# Goldie Buddies



## Pucky21811 (Jul 31, 2011)

Hey everyone! I usually talk about my bettas that I keep up at college with me here, but I now have a question about my two goldfish (Shamrock and Jazz) that are at home. Though they are both carnival fish they are approximately 5 years old and have grown big, despite the notorious knowledge of carnival fish not lasting very long. We lost a third goldie about two years ago, so we're left with the two.

I'm really the only one who will take care of them: aside from feeding, when I'm home it is always my chore to do a full clean of their 20 gal tank. I know, its small, but its the best we can do for now. The tank is filtered, but of course still gets dirty. Sometimes they go over 6 weeks without a tank cleaning while I'm at school.

I am going to take summer classes and I was wondering if I could possibly invest in snails or another bottom feeder fish to pop in there with them to eat up the algae and anything gross. I will rarely be home all summer and I would like to know they are being taken care of. 

MY Question: Is that what species are safe for goldies that would eat some gross stuff? Or would some device or cleaning thing that we could buy be more advisable? Let me know :3

Thank you!
Pucky


----------



## Bombalurina (Oct 10, 2011)

Not a good idea. Anything you add will simply increase the bioload of an already overstocked tank. Snails have a heavy bioload. 
Algae is not a problem for fish, just for the humans who don't want to look at it. 

There really is no device or cleaning thing you could use, unless you want to pay a petsitter to do a weekly or biweeky change. 

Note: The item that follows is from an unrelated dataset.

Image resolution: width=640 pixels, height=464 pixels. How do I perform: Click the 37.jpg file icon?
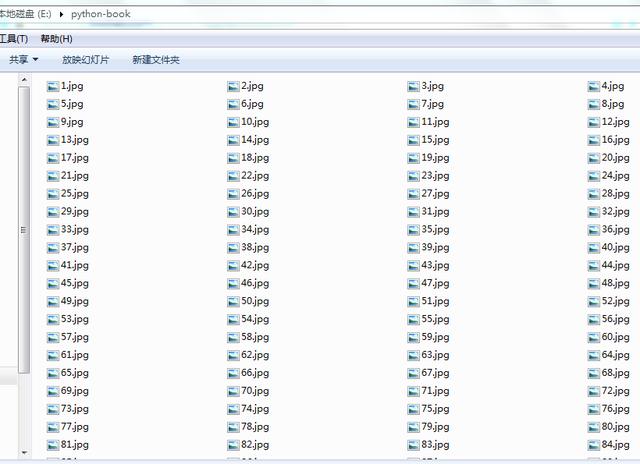coord(53,248)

I would strongly suggest getting some live plants to suck up the ammonia - duckweed, hornwort and anacharis are all fast-growing and goldies can snack on them.


----------



## Mumma (Mar 9, 2012)

I agree with the about post. Adding more stock will just add to the problem. Algae isnt necessarly a sign of a dirty tank but it can indicate high levels of nitrate and phosphate from over feeding or not enough water chnages. Clean up crews will eat excess food and some algae but not poop. If someone ever discovers a poop eating fish they'll make millions! If you have anyone that can do water changes while your away your fish will really benifit from it.


----------



## 1077 (Apr 16, 2008)

Fish are 5 years old and still can't provide larger quarter's?:-(


----------



## thekoimaiden (Oct 19, 2011)

Goldfish are remarkably resilient hence why they are found on almost ever continent. Bomba is right. Don't add any more fish or inverts. Add plants! They really liven up the tank and have visible effects on water quality and algae especially in a goldy tank. Water sprite is another plant you might want to try. It will do great if you leave it floating as it will also provide shade for the fish and not allow light to reach and feed the algae.


----------